Copy every one of the items below word for word, keeping each line unchanged.
---
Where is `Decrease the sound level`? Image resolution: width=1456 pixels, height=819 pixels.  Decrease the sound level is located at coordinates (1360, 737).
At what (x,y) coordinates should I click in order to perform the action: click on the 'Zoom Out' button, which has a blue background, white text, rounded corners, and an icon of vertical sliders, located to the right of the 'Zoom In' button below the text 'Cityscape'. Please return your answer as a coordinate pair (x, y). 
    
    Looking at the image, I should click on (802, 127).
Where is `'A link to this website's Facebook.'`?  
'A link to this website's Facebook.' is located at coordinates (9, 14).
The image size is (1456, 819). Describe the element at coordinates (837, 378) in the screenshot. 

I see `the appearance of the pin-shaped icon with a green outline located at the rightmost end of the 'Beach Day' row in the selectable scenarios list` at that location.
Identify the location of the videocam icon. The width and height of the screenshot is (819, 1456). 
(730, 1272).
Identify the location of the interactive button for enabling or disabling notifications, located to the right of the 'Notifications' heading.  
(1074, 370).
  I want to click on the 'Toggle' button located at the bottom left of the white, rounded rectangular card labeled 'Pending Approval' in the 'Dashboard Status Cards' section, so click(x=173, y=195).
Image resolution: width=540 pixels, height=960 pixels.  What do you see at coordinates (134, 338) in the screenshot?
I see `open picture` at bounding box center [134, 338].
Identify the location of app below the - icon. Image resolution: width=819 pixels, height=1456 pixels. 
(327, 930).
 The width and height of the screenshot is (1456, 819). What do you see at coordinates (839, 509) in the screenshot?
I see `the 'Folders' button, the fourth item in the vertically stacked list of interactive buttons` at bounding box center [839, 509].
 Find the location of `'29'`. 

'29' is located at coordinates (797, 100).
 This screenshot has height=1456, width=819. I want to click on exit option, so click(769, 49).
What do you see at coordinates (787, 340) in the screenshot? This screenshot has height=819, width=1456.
---
> **Response**
Where is `Decrease the sound level`? Image resolution: width=1456 pixels, height=819 pixels.  Decrease the sound level is located at coordinates (1360, 737).
At what (x,y) coordinates should I click in order to perform the action: click on the 'Zoom Out' button, which has a blue background, white text, rounded corners, and an icon of vertical sliders, located to the right of the 'Zoom In' button below the text 'Cityscape'. Please return your answer as a coordinate pair (x, y). 
    
    Looking at the image, I should click on (802, 127).
Where is `'A link to this website's Facebook.'`?  
'A link to this website's Facebook.' is located at coordinates (9, 14).
The image size is (1456, 819). Describe the element at coordinates (837, 378) in the screenshot. 

I see `the appearance of the pin-shaped icon with a green outline located at the rightmost end of the 'Beach Day' row in the selectable scenarios list` at that location.
Identify the location of the videocam icon. The width and height of the screenshot is (819, 1456). 
(730, 1272).
Identify the location of the interactive button for enabling or disabling notifications, located to the right of the 'Notifications' heading.  
(1074, 370).
  I want to click on the 'Toggle' button located at the bottom left of the white, rounded rectangular card labeled 'Pending Approval' in the 'Dashboard Status Cards' section, so click(x=173, y=195).
Image resolution: width=540 pixels, height=960 pixels.  What do you see at coordinates (134, 338) in the screenshot?
I see `open picture` at bounding box center [134, 338].
Identify the location of app below the - icon. Image resolution: width=819 pixels, height=1456 pixels. 
(327, 930).
 The width and height of the screenshot is (1456, 819). What do you see at coordinates (839, 509) in the screenshot?
I see `the 'Folders' button, the fourth item in the vertically stacked list of interactive buttons` at bounding box center [839, 509].
 Find the location of `'29'`. 

'29' is located at coordinates (797, 100).
 This screenshot has height=1456, width=819. I want to click on exit option, so click(769, 49).
What do you see at coordinates (787, 340) in the screenshot? This screenshot has height=819, width=1456.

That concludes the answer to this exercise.